Hi all, well this is my first post. I am due to have Gastric Bypass in two days. I have been ok leading up to this point, but the nerves are starting to kick in, especially when I think of my kids and anything happening to me.
Like everyone here, I have battled with my weight all my life. I did manage to lose the weight on my own through diet and exercise twice. The fist time I lost about 50kg (110 pounds) and then I put it all back on again. a couple years later I lost 65kg (140 pounds) and slowly put it all back on again.
About three years ago (after a lot of convincing by my doctor) I had Lap-Band. It did not work. I lost a little bit of weight and then just stalled. My band was tightened beyond its recommended capacity but I could still eat a steak, however I struggled with a cold drink.
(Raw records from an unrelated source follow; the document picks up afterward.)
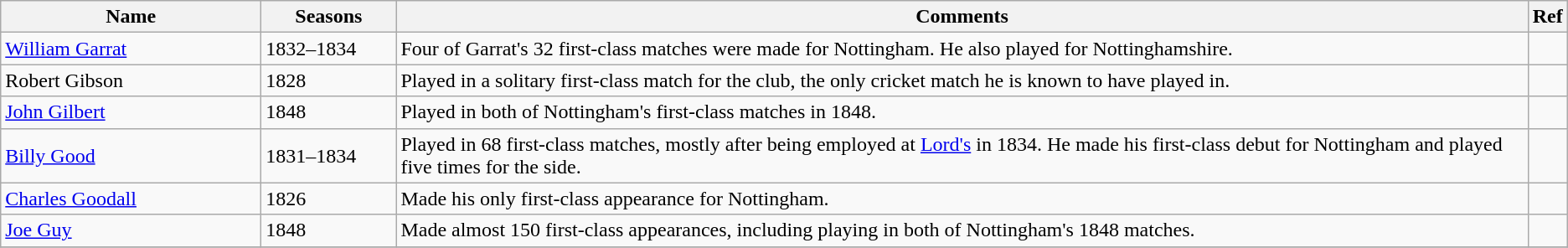
Joe Guy [131, 230]
Played in a solitary first-class match for the club, the only cricket match he is known to have played in. [962, 80]
Name [131, 17]
1828 [328, 80]
Comments [962, 17]
Robert Gibson [131, 80]
1826 [328, 199]
Seasons [328, 17]
John Gilbert [131, 112]
Made almost 150 first-class appearances, including playing in both of Nottingham's 1848 matches. [962, 230]
1832–1834 [328, 49]
1831–1834 [328, 156]
Four of Garrat's 32 first-class matches were made for Nottingham. He also played for Nottinghamshire. [962, 49]
Billy Good [131, 156]
Played in both of Nottingham's first-class matches in 1848. [962, 112]
Charles Goodall [131, 199]
William Garrat [131, 49]
Made his only first-class appearance for Nottingham. [962, 199]
Ref [1548, 17]
Scan for the cell matching the given text and deliver its (X, Y) coordinate at center. 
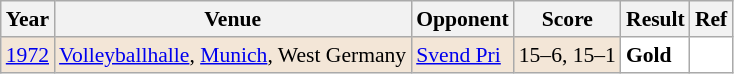
Svend Pri (462, 55)
Ref (711, 19)
1972 (28, 55)
Opponent (462, 19)
Gold (656, 55)
Volleyballhalle, Munich, West Germany (232, 55)
15–6, 15–1 (568, 55)
Score (568, 19)
Venue (232, 19)
Year (28, 19)
Result (656, 19)
Extract the (x, y) coordinate from the center of the cell holding the provided text.  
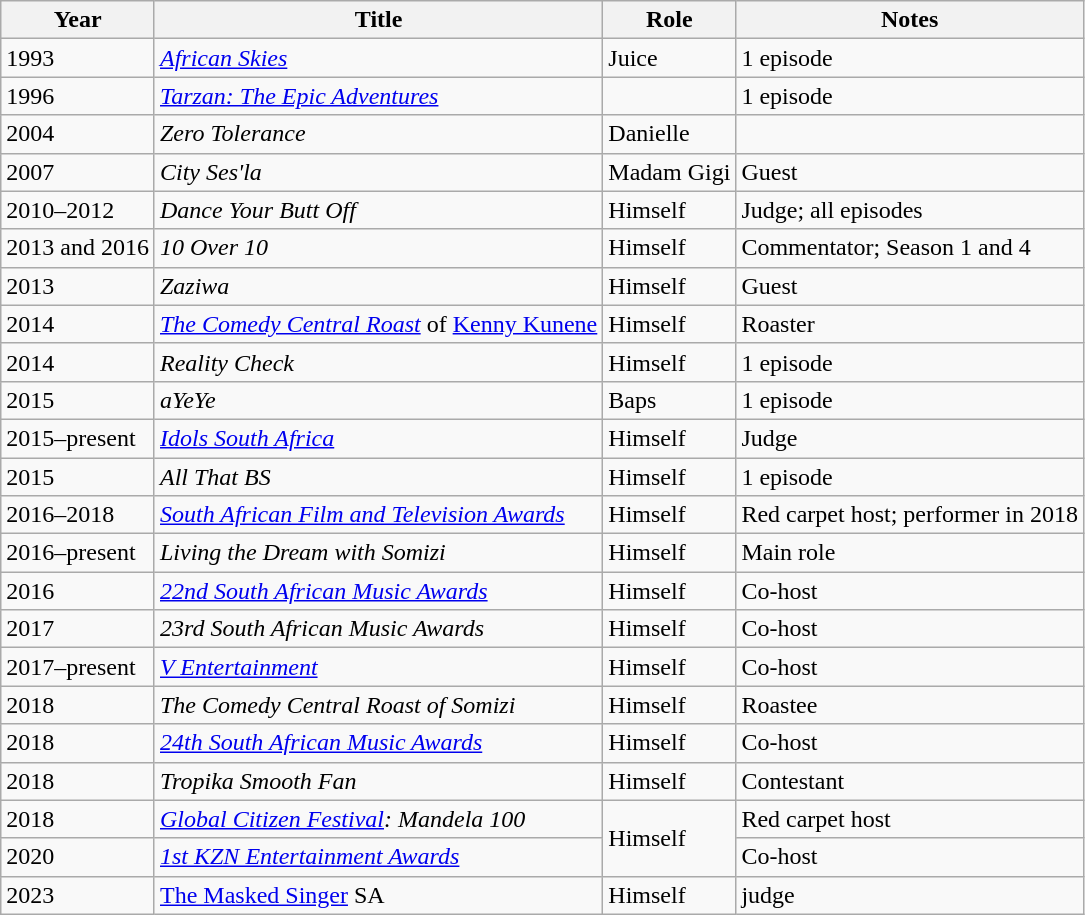
V Entertainment (378, 667)
African Skies (378, 58)
23rd South African Music Awards (378, 629)
Zaziwa (378, 286)
Notes (910, 20)
City Ses'la (378, 172)
Contestant (910, 781)
2007 (78, 172)
Judge; all episodes (910, 210)
Year (78, 20)
The Comedy Central Roast of Somizi (378, 705)
Global Citizen Festival: Mandela 100 (378, 819)
Roaster (910, 324)
Zero Tolerance (378, 134)
The Masked Singer SA (378, 895)
10 Over 10 (378, 248)
2016–present (78, 553)
2013 (78, 286)
Commentator; Season 1 and 4 (910, 248)
Living the Dream with Somizi (378, 553)
22nd South African Music Awards (378, 591)
The Comedy Central Roast of Kenny Kunene (378, 324)
Role (670, 20)
judge (910, 895)
2017–present (78, 667)
South African Film and Television Awards (378, 515)
Roastee (910, 705)
Reality Check (378, 362)
Main role (910, 553)
1993 (78, 58)
All That BS (378, 477)
Juice (670, 58)
2013 and 2016 (78, 248)
aYeYe (378, 400)
2017 (78, 629)
2016–2018 (78, 515)
Tropika Smooth Fan (378, 781)
Red carpet host (910, 819)
2015–present (78, 438)
1st KZN Entertainment Awards (378, 857)
2020 (78, 857)
Tarzan: The Epic Adventures (378, 96)
1996 (78, 96)
Red carpet host; performer in 2018 (910, 515)
24th South African Music Awards (378, 743)
Title (378, 20)
Madam Gigi (670, 172)
2004 (78, 134)
Judge (910, 438)
2010–2012 (78, 210)
2016 (78, 591)
Danielle (670, 134)
Baps (670, 400)
2023 (78, 895)
Dance Your Butt Off (378, 210)
Idols South Africa (378, 438)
So here I am trying Gastric Bypass. My biggest concern is that it won't work. I am going to give up sooo much and it might not work. It is like the universe wants me to stay fat. The short time that I experienced being thin is what motivates me. But to be honest I am just scared.
The icing on the cake for me is that no one knows I am having this surgery, other than my wife and the doctors. My wife is totally against it, every time I tell her I am feeling anxious, she says "its not to late to cancel the surgery" so I am essentially on my own.
I thought I would post here and reach out for a little support. Its been great reading all your posts, very helpful.